Instructions for the task
Sift the listing for lines that hold the string "Increase" and pull them out.

Input records
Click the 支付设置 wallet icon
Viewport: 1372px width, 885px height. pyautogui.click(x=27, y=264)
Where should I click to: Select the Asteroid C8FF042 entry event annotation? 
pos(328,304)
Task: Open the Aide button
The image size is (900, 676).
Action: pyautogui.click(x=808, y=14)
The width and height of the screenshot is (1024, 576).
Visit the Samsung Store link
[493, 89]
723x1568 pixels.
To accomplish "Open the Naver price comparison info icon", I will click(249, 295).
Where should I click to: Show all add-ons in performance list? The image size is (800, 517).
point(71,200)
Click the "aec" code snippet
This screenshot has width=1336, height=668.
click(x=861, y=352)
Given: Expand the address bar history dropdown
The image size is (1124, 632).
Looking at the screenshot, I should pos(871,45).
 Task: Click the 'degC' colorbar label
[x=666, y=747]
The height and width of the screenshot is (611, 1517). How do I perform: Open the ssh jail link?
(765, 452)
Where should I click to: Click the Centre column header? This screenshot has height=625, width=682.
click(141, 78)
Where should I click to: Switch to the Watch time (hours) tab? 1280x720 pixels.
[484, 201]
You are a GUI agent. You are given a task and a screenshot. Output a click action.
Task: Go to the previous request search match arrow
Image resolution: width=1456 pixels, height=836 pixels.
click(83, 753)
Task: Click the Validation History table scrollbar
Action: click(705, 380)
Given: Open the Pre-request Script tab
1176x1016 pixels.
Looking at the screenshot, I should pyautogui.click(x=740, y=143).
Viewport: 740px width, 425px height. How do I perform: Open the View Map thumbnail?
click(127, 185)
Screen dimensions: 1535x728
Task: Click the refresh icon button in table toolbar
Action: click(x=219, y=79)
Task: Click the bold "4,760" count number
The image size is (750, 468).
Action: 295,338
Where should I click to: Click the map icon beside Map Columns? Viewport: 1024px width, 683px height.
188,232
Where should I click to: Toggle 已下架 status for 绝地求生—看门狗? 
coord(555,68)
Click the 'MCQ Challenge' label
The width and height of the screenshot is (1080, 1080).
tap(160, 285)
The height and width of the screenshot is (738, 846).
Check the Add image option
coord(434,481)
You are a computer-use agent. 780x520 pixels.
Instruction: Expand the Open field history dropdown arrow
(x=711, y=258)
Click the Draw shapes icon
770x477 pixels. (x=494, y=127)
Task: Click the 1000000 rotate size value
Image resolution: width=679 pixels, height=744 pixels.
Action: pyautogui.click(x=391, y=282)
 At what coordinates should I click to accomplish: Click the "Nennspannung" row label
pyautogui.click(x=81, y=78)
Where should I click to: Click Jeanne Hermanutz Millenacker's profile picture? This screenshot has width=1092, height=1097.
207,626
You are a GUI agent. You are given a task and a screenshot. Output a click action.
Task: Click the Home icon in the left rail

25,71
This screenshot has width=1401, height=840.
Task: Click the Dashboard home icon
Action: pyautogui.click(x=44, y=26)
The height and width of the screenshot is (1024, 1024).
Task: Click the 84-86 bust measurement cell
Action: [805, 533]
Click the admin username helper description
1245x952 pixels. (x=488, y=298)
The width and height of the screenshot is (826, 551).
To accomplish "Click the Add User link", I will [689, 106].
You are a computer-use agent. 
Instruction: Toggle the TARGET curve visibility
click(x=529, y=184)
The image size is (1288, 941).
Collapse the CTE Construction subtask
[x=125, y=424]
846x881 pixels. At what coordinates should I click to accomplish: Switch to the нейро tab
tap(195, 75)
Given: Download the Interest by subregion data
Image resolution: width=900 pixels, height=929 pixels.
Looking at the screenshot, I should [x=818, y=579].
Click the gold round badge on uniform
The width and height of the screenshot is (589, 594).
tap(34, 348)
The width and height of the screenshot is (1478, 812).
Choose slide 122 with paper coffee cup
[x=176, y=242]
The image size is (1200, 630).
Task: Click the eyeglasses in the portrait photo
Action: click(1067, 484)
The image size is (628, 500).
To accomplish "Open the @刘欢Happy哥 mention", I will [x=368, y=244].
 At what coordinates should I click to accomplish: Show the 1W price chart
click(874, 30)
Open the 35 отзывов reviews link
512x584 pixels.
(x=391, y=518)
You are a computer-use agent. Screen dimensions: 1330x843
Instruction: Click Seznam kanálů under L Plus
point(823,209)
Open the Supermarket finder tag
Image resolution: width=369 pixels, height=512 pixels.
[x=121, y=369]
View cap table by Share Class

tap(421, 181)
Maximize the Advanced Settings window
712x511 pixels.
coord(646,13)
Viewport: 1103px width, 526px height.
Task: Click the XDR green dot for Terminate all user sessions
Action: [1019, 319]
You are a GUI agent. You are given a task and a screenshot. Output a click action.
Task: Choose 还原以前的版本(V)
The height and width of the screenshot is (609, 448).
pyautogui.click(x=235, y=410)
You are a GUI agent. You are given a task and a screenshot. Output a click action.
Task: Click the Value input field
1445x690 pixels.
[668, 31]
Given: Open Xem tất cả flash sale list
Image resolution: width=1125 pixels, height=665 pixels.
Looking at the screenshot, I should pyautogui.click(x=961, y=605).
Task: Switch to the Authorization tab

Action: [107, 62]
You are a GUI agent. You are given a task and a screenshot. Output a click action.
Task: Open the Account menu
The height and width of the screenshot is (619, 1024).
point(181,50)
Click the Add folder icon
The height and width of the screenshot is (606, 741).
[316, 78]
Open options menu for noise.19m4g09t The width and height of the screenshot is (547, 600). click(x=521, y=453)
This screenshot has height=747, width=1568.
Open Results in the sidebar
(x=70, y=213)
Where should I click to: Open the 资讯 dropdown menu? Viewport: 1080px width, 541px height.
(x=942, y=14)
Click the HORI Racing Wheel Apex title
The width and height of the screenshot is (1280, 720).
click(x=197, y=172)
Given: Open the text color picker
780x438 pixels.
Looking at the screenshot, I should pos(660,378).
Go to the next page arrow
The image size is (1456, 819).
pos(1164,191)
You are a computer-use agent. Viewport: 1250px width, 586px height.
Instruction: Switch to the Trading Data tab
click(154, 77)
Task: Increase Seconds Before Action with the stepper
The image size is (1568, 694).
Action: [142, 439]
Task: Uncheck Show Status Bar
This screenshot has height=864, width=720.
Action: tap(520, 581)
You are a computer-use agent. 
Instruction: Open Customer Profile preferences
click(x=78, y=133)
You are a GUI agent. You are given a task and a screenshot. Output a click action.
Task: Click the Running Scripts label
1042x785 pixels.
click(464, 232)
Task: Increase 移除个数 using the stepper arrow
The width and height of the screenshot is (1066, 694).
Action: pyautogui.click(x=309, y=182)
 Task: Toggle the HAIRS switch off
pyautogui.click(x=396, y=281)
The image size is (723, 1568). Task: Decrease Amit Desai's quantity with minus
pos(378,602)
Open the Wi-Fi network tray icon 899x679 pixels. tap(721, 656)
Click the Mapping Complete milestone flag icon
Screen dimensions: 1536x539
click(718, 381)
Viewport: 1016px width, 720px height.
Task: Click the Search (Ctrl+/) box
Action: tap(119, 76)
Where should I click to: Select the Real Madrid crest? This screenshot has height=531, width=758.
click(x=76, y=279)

Answer to this task
Task: Increase Seconds Before Action with the stepper
Task: Increase 移除个数 using the stepper arrow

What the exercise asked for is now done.